> Your objective
Copy the records from the line containing "1512x788 pixels." through the line containing "Action: click(x=1456, y=460)", substituting "add button" for "plus icon" and changing nothing else.

> Raw records
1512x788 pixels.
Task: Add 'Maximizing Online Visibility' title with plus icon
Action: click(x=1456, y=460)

* * *

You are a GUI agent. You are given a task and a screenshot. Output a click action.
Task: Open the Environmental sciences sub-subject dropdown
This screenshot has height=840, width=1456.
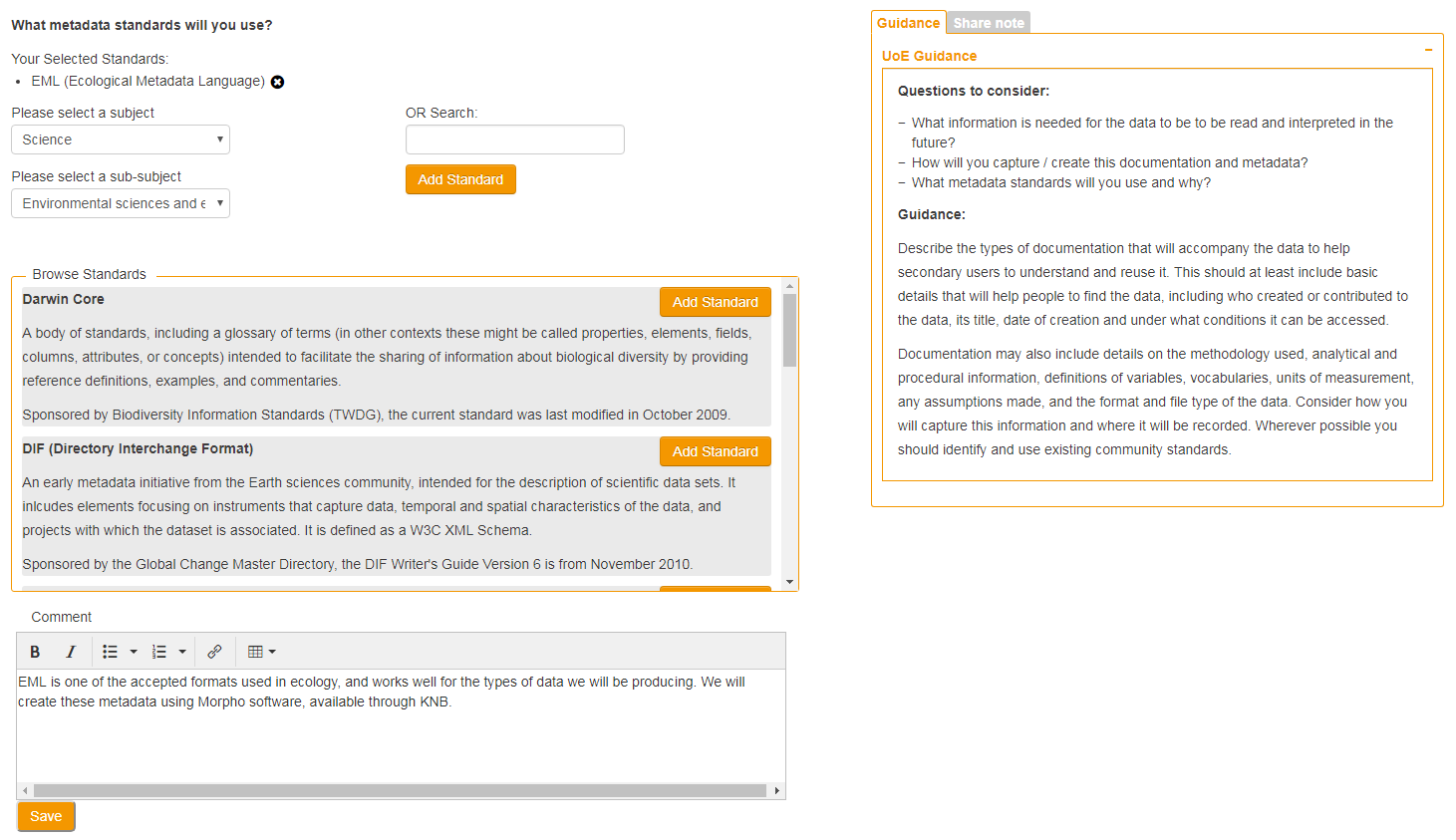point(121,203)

> Output of the exercise
1512x788 pixels.
Task: Add 'Maximizing Online Visibility' title with add button
Action: click(x=1456, y=460)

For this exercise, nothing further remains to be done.